Dataset entries
*****
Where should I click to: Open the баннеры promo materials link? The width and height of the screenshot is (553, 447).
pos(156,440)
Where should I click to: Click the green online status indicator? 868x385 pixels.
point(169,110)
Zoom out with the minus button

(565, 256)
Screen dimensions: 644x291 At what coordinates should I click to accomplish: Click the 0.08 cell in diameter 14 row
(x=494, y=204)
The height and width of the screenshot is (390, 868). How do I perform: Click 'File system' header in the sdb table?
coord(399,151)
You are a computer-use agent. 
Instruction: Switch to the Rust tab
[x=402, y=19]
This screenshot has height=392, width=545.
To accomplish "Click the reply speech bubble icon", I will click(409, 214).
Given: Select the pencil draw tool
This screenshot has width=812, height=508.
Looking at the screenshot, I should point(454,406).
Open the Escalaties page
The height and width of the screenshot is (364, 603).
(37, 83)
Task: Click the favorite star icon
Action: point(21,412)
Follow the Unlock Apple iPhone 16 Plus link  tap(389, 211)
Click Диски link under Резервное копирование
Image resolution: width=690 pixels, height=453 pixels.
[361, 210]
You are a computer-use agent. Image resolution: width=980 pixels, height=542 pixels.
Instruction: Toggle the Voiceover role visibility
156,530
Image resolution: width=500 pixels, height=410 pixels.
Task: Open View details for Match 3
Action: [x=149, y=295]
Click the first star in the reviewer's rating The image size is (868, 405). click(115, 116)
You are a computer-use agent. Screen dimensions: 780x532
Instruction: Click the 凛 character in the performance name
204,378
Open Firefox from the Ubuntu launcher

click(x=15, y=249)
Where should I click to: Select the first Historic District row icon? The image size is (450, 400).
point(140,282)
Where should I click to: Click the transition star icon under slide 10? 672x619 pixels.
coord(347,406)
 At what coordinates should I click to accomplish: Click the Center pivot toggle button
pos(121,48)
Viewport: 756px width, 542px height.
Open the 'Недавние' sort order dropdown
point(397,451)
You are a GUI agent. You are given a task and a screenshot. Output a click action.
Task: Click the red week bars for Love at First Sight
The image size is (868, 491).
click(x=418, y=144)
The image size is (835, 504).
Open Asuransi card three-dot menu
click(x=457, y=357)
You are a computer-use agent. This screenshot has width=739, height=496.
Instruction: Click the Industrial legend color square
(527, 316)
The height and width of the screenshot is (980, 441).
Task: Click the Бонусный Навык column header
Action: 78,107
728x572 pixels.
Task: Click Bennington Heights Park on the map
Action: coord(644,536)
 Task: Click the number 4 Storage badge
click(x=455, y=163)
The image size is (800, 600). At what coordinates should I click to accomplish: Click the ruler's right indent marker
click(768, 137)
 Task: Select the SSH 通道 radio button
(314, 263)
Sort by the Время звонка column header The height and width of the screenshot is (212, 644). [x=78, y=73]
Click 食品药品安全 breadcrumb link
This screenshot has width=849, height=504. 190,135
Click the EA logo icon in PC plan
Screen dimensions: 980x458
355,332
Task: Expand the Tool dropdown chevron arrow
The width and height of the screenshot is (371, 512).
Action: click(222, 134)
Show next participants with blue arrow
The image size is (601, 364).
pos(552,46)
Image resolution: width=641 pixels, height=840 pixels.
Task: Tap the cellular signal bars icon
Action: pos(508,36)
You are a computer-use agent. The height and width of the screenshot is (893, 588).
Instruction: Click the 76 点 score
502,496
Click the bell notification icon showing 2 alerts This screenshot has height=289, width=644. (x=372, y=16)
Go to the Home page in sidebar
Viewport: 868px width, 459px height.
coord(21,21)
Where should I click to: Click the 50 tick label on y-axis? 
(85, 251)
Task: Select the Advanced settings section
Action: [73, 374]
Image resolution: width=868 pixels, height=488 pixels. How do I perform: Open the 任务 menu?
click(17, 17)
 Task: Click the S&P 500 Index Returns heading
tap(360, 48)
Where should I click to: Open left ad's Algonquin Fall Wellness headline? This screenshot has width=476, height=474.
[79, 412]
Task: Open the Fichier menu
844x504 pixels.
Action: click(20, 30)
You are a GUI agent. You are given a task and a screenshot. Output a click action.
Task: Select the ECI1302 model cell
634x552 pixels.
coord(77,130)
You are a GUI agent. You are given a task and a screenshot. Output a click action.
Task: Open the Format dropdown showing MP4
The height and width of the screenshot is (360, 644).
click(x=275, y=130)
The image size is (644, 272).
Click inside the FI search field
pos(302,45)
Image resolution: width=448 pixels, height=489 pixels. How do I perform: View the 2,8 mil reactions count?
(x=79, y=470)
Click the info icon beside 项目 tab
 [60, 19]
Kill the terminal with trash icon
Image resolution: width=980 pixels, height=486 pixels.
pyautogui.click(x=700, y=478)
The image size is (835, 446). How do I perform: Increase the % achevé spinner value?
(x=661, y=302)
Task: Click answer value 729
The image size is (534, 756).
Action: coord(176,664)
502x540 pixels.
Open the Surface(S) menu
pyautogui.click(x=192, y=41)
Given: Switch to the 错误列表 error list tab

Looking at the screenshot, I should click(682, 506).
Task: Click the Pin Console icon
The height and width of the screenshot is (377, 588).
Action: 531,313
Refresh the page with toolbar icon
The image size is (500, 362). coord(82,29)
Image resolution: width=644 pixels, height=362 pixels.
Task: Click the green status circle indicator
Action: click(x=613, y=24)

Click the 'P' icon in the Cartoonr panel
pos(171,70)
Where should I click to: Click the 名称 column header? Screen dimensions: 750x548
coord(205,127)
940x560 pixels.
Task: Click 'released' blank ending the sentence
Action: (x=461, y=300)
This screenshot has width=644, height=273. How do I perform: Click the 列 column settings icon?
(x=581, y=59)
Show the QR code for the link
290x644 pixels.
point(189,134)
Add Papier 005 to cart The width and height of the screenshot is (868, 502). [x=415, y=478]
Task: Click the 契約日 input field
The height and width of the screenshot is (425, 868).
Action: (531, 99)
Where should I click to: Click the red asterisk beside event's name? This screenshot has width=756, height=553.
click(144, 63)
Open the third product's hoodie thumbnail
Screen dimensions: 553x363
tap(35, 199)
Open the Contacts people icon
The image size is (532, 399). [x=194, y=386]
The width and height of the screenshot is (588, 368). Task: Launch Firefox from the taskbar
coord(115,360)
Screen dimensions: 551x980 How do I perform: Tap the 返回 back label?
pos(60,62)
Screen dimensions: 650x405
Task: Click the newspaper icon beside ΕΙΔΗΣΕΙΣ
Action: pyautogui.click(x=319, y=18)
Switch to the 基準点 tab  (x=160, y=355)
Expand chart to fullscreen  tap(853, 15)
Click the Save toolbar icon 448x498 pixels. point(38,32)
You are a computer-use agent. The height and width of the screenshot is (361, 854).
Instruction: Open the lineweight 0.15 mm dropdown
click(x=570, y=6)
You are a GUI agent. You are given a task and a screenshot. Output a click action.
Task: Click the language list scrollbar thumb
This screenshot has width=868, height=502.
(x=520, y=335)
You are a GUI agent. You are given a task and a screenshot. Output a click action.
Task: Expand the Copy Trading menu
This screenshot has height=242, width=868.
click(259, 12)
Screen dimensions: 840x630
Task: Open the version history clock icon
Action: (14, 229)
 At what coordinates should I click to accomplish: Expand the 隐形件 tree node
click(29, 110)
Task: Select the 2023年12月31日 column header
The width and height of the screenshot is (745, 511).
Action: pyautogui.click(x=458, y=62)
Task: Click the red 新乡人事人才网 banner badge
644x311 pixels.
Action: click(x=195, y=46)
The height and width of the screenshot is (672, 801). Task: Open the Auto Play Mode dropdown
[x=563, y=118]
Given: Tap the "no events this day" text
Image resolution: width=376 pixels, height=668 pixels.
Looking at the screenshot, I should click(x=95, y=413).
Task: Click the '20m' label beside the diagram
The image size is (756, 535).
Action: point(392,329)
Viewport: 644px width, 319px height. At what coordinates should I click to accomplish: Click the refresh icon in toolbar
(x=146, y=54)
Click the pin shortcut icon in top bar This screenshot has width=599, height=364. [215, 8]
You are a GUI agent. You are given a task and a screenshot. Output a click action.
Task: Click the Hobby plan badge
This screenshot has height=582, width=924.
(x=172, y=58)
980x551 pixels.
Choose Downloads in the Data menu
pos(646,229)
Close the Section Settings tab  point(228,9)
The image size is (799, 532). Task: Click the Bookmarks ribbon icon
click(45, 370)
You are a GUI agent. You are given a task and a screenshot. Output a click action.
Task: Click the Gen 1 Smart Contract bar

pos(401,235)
*****
▶ [Requirement] Starting at the line that holds "Given: Tap the", set down each line exactly through the last line of the records above, and no others.

▶ [Exercise output]
Given: Tap the "no events this day" text
Image resolution: width=376 pixels, height=668 pixels.
Looking at the screenshot, I should click(x=95, y=413).
Task: Click the '20m' label beside the diagram
The image size is (756, 535).
Action: point(392,329)
Viewport: 644px width, 319px height. At what coordinates should I click to accomplish: Click the refresh icon in toolbar
(x=146, y=54)
Click the pin shortcut icon in top bar This screenshot has width=599, height=364. [215, 8]
You are a GUI agent. You are given a task and a screenshot. Output a click action.
Task: Click the Hobby plan badge
This screenshot has height=582, width=924.
(x=172, y=58)
980x551 pixels.
Choose Downloads in the Data menu
pos(646,229)
Close the Section Settings tab  point(228,9)
The image size is (799, 532). Task: Click the Bookmarks ribbon icon
click(45, 370)
You are a GUI agent. You are given a task and a screenshot. Output a click action.
Task: Click the Gen 1 Smart Contract bar

pos(401,235)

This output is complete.